See the Postman example.

  • Use the postman/newman:6-alpine image.
  • Always add JUnit reporting: -r cli,junit --reporter-junit-export /data/artifacts/junit-report.xml.
  • Pass environment variables with --env-var.
  • Use the official/postman/v1 template.

Artillery

See the Artillery example.

  • Use paused: true to synchronize workers before starting the test.
  • Collect JSON reports and convert to HTML if needed.

Selenium

See the basic and advanced Selenium examples.

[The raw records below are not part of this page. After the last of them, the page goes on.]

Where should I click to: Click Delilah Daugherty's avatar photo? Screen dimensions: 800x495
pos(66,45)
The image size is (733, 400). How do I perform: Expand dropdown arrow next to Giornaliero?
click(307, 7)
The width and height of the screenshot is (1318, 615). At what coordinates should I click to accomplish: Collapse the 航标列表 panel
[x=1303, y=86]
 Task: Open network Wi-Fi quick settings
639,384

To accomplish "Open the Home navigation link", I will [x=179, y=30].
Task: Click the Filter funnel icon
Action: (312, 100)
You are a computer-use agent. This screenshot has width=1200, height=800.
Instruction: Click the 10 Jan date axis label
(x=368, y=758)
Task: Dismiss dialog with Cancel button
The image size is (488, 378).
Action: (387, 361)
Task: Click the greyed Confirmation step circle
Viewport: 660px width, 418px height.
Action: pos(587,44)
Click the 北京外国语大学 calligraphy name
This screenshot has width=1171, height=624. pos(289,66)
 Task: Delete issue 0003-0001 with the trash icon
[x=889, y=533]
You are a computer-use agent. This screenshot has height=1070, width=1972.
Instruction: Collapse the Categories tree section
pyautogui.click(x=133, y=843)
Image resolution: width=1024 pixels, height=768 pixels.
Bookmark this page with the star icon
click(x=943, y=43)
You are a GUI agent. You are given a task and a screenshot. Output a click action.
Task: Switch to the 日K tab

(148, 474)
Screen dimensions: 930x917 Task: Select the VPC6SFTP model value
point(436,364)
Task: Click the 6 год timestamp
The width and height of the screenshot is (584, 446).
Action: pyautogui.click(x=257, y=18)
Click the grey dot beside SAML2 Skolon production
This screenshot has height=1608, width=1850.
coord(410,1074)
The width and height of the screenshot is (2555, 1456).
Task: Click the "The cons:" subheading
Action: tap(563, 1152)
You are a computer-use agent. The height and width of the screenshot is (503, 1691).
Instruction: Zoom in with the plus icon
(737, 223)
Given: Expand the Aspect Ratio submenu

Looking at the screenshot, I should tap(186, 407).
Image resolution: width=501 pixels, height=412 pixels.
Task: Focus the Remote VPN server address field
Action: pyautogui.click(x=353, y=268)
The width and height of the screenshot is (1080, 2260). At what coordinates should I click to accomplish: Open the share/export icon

  • Use readiness probes on the Selenium standalone or hub service to avoid tests starting before the browser is ready.
  • For a Selenium Grid setup, use one hub service and multiple node-chrome services:
services:
hub:
image: selenium/hub:4.34.0
readinessProbe:
httpGet:
path: /status
port: 4444
node-chrome:
count: 3
image: selenium/node-chrome:4.34.0
env:
- name: SE_EVENT_BUS_HOST
value: "{{ services.hub.0.ip }}"
- name: SE_EVENT_BUS_PUBLISH_PORT
value: "4442"
- name: SE_EVENT_BUS_SUBSCRIBE_PORT
value: "4443"
  • Pass the WebDriver URL via environment variable using expressions:
env:
- name: REMOTE_WEBDRIVER_URL
value: "http://{{ services.hub.0.ip }}:4444/wd/hub"

Locust

See the basic and distributed Locust examples.

  • Use the master-worker architecture with services for distributed tests:
services:
master:
image: locustio/locust:2.32.3
readinessProbe:
tcpSocket:
port: 5557
transfer:
- from: /data/repo/test/locust
run:
shell: locust --master --headless -f locustfile.py
steps:
- name: Workers
parallel:
count: 5
run:
shell: locust --worker --master-host {{ services.master.0.ip }} -f locustfile.py
  • Export HTML reports with --html=/data/artifacts/report.html.
  • Set --stop-timeout to give workers time to finish gracefully.

Pytest

See the Pytest example.

  • Install dependencies in a dedicated step before running tests.
  • Generate JUnit XML with --junit-xml=/data/artifacts/report.xml.
  • Use python:3.x-alpine images for smaller footprint when native dependencies are not needed.

Maven / Gradle

See the Maven and Gradle examples.

  • Use JDK-specific image tags (e.g., maven:3.9.9-eclipse-temurin-11-alpine) to match your project requirements.
  • Collect Surefire/Failsafe reports from target/surefire-reports/**/* or build/reports/**/*.
  • For Maven, consider the official/maven/v1 template.
  • For Gradle, consider the official/gradle/v1 template.

.NET (NUnit, xUnit)

See the NUnit example.

  • Use the bitnamilegacy/dotnet-sdk:8-debian-12 image (or equivalent).
  • Generate JUnit output with the logger option:
dotnet test --logger:"junit;LogFilePath=test-report/junit-report.xml"
  • Collect reports from the configured logger output directory.

Robot Framework

See the basic and parallel Robot Framework examples.

  • Use the marketsquare/robotframework-browser image for browser tests.
  • Direct all output to the artifacts directory:
run:
shell: |
robot --outputdir /data/artifacts --xunit /data/artifacts/junit.xml tests/
  • Use --exclude tags to skip known-failing or environment-specific tests.